--- START ---

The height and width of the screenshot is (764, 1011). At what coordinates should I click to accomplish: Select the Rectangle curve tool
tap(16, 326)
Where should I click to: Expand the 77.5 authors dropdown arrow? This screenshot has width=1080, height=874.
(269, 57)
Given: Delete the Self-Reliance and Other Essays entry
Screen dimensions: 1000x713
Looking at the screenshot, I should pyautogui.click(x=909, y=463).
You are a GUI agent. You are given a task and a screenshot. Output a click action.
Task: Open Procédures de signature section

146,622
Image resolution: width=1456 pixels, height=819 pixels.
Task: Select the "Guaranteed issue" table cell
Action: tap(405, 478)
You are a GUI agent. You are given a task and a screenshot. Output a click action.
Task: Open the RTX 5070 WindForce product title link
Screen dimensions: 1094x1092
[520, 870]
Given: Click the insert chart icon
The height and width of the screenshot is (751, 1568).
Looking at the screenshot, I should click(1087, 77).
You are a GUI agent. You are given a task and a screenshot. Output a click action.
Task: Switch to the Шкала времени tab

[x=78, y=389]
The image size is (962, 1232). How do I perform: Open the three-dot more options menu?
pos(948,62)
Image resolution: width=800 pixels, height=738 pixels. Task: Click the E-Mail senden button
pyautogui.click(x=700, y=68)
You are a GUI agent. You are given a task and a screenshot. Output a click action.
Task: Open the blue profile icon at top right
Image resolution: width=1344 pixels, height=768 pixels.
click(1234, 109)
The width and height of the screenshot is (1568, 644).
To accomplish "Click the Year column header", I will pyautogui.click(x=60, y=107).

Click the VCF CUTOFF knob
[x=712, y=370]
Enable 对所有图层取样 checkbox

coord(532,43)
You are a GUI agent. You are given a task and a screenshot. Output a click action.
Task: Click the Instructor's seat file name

--- END ---

» **TASK DIRECTIONS**: Output every entry again, exactly as given.

» **RESULT OF THE EXERCISE**:
The height and width of the screenshot is (764, 1011). At what coordinates should I click to accomplish: Select the Rectangle curve tool
tap(16, 326)
Where should I click to: Expand the 77.5 authors dropdown arrow? This screenshot has width=1080, height=874.
(269, 57)
Given: Delete the Self-Reliance and Other Essays entry
Screen dimensions: 1000x713
Looking at the screenshot, I should pyautogui.click(x=909, y=463).
You are a GUI agent. You are given a task and a screenshot. Output a click action.
Task: Open Procédures de signature section

146,622
Image resolution: width=1456 pixels, height=819 pixels.
Task: Select the "Guaranteed issue" table cell
Action: tap(405, 478)
You are a GUI agent. You are given a task and a screenshot. Output a click action.
Task: Open the RTX 5070 WindForce product title link
Screen dimensions: 1094x1092
[520, 870]
Given: Click the insert chart icon
The height and width of the screenshot is (751, 1568).
Looking at the screenshot, I should click(1087, 77).
You are a GUI agent. You are given a task and a screenshot. Output a click action.
Task: Switch to the Шкала времени tab

[x=78, y=389]
The image size is (962, 1232). How do I perform: Open the three-dot more options menu?
pos(948,62)
Image resolution: width=800 pixels, height=738 pixels. Task: Click the E-Mail senden button
pyautogui.click(x=700, y=68)
You are a GUI agent. You are given a task and a screenshot. Output a click action.
Task: Open the blue profile icon at top right
Image resolution: width=1344 pixels, height=768 pixels.
click(1234, 109)
The width and height of the screenshot is (1568, 644).
To accomplish "Click the Year column header", I will pyautogui.click(x=60, y=107).

Click the VCF CUTOFF knob
[x=712, y=370]
Enable 对所有图层取样 checkbox

coord(532,43)
You are a GUI agent. You are given a task and a screenshot. Output a click action.
Task: Click the Instructor's seat file name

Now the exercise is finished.